-- Start of MATERIAL SUPPLIED --
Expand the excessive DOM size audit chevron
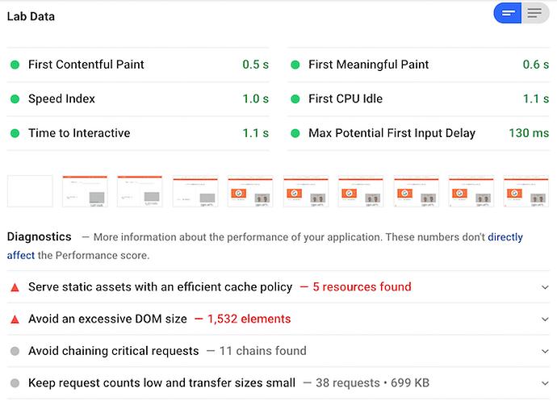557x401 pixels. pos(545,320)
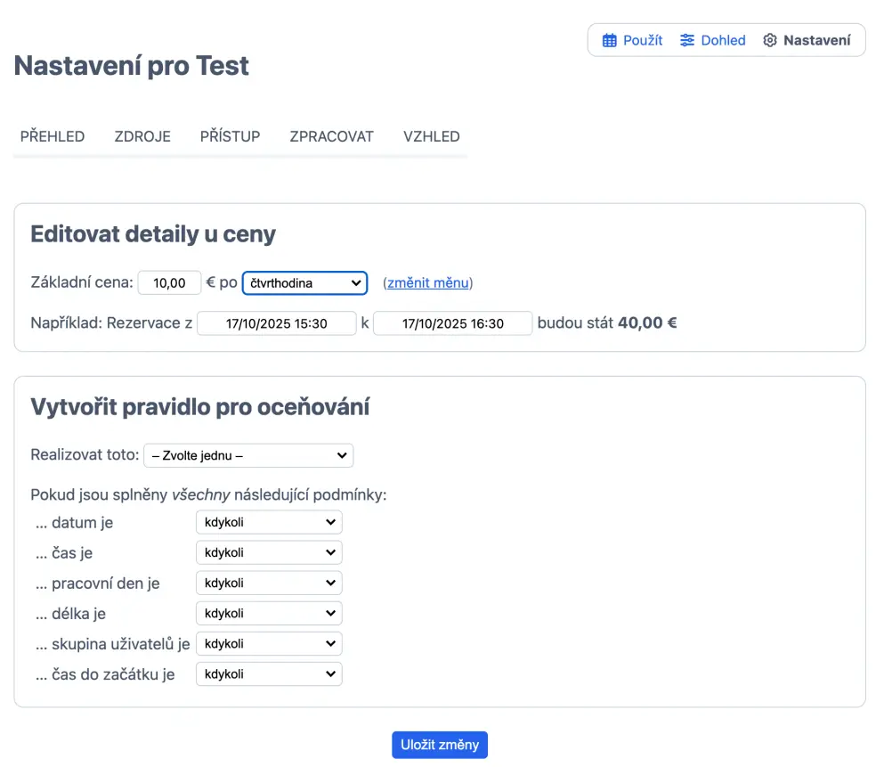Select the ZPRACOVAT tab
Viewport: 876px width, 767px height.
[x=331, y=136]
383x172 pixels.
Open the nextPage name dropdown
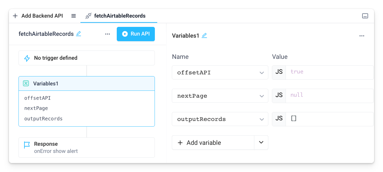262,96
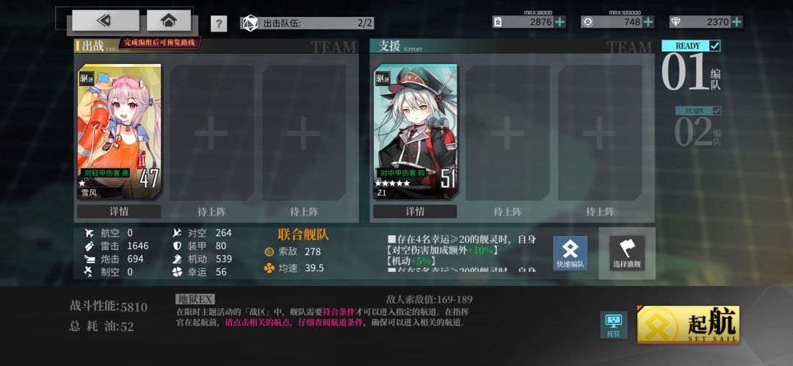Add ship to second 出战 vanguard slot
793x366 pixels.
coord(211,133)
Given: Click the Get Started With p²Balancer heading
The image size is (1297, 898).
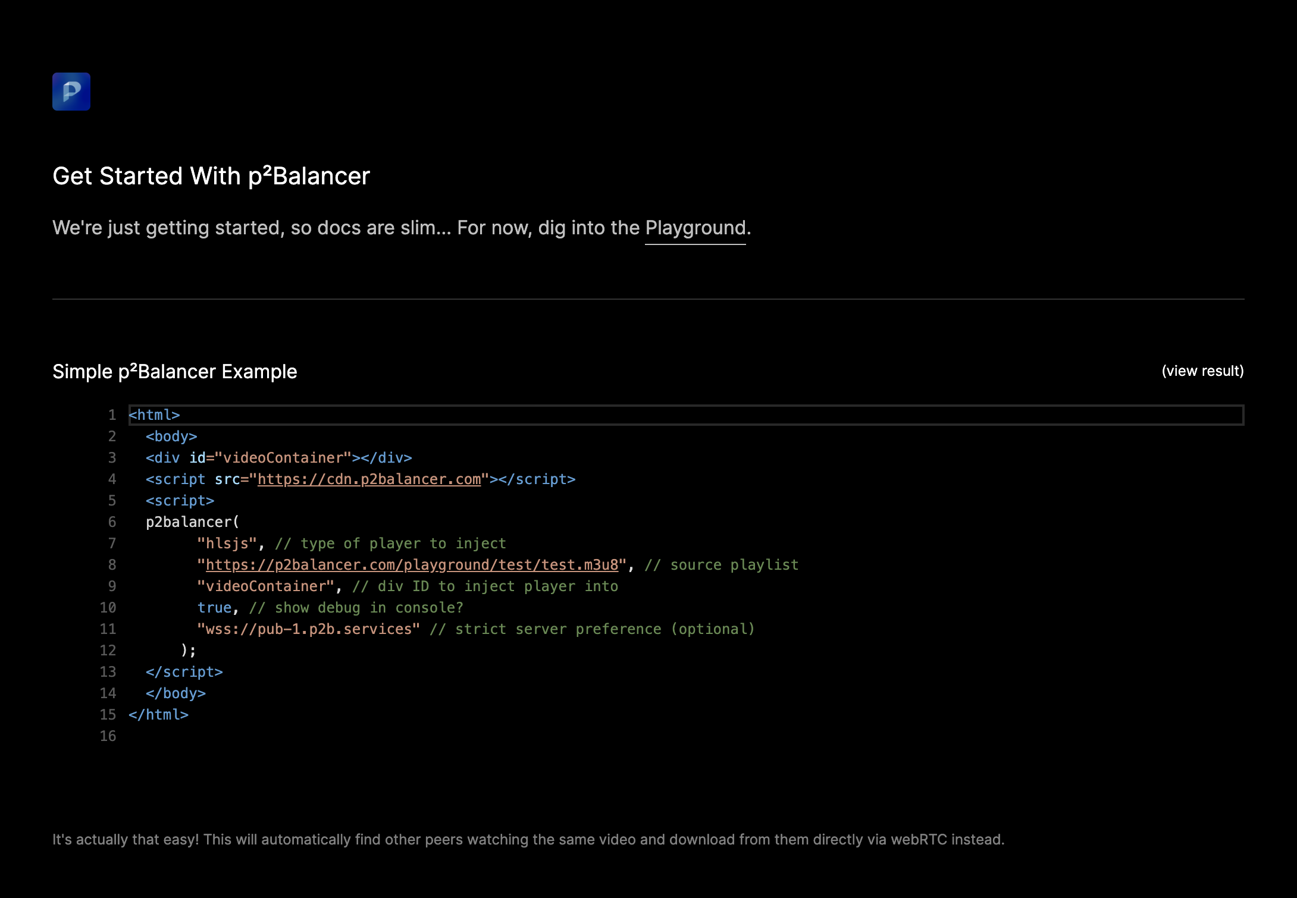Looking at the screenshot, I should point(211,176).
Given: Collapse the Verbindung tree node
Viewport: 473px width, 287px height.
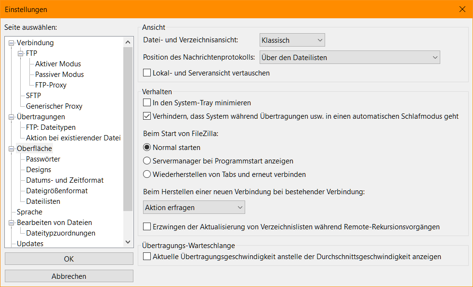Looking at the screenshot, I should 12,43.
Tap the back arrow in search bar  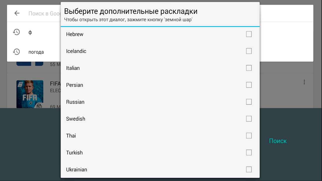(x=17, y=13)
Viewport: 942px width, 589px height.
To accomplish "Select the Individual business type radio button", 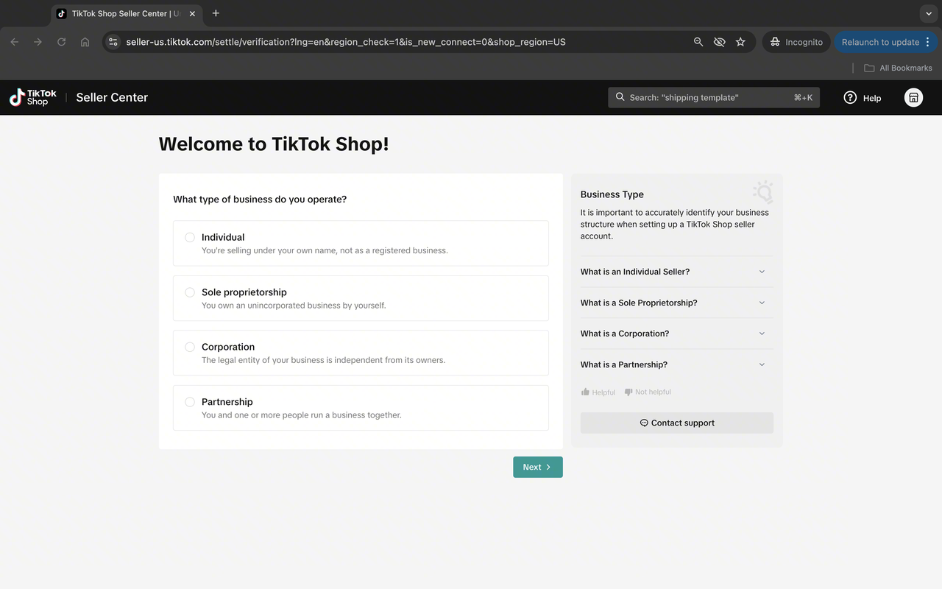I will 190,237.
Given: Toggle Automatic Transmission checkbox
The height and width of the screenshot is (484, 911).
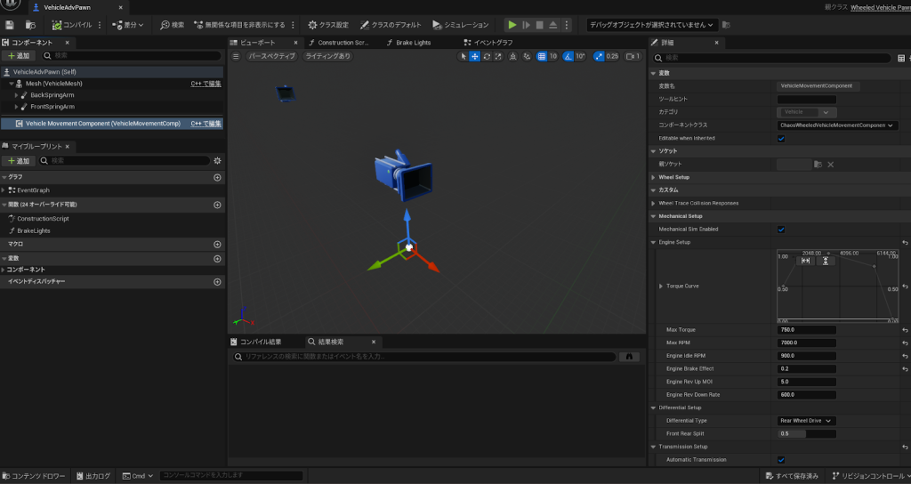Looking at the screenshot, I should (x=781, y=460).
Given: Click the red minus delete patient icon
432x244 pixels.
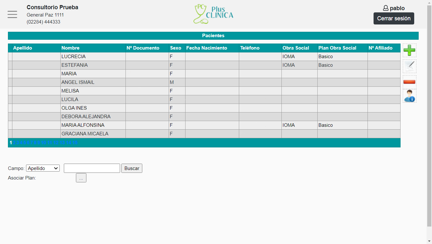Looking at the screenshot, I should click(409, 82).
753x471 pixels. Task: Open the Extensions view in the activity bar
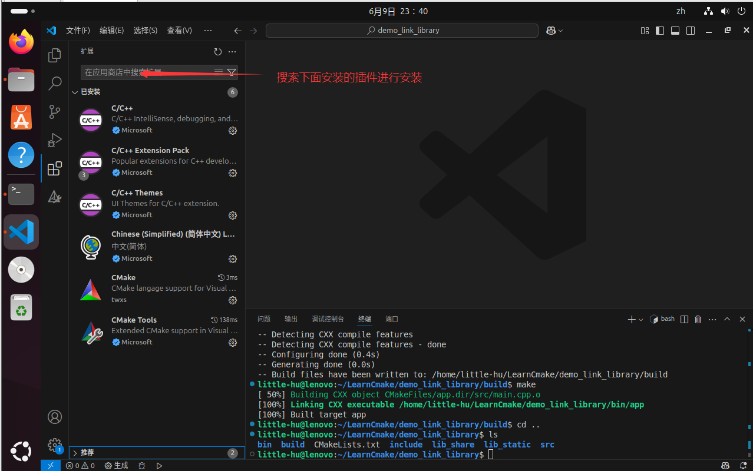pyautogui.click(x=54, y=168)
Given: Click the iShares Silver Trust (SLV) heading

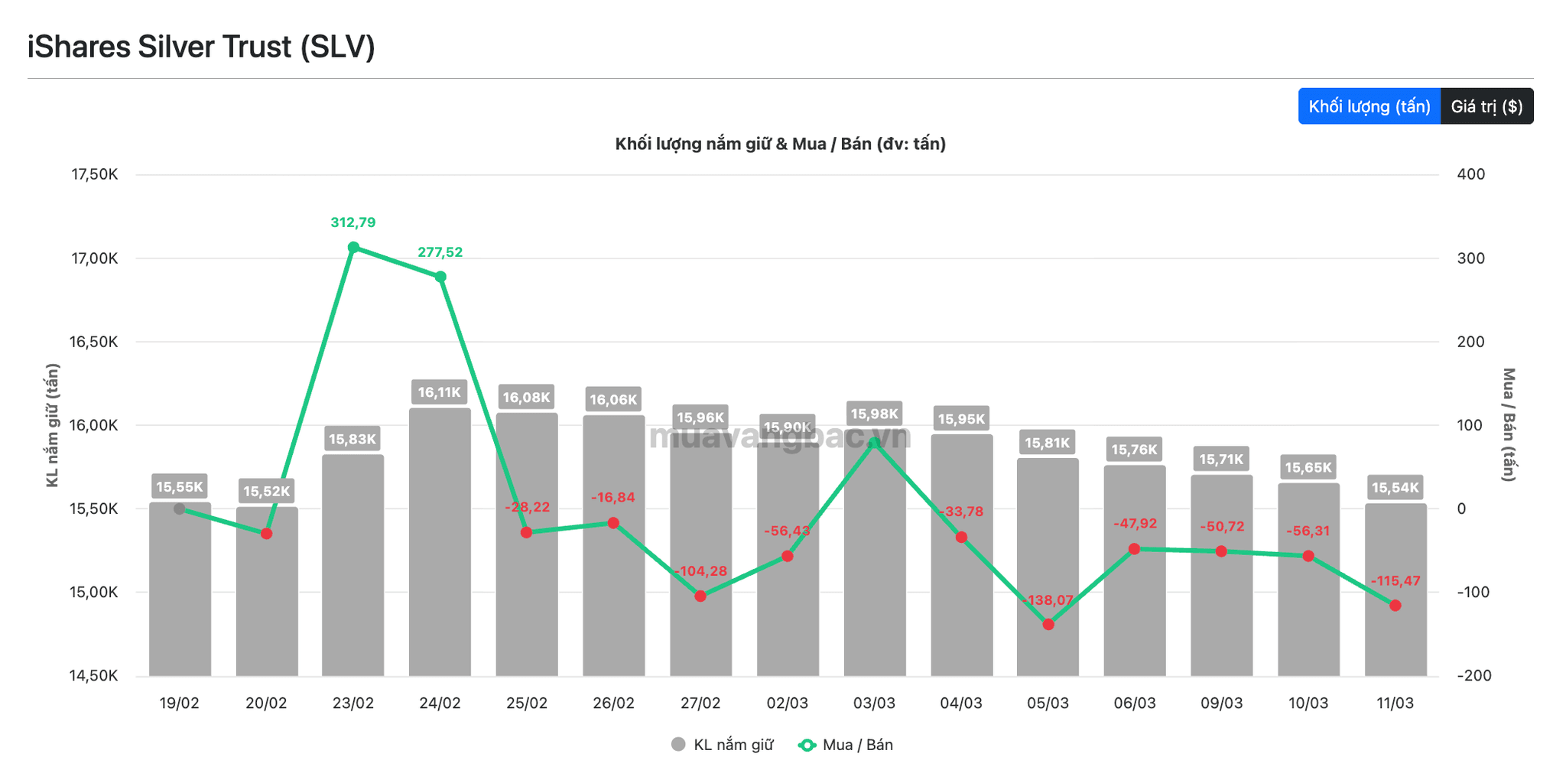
-- End of MATERIAL SUPPLIED --
Rewrite the items starting with the line containing "383x172 pixels." and going on through the line containing "Looking at the screenshot, I should point(211,176).", replacing "dropdown" with "menu" and leaving everything else unchanged. Leave out the pictures.

383x172 pixels.
Open the nextPage name menu
262,96
Add ship to second 出战 vanguard slot
793x366 pixels.
coord(211,133)
Given: Click the Get Started With p²Balancer heading
The image size is (1297, 898).
Looking at the screenshot, I should point(211,176).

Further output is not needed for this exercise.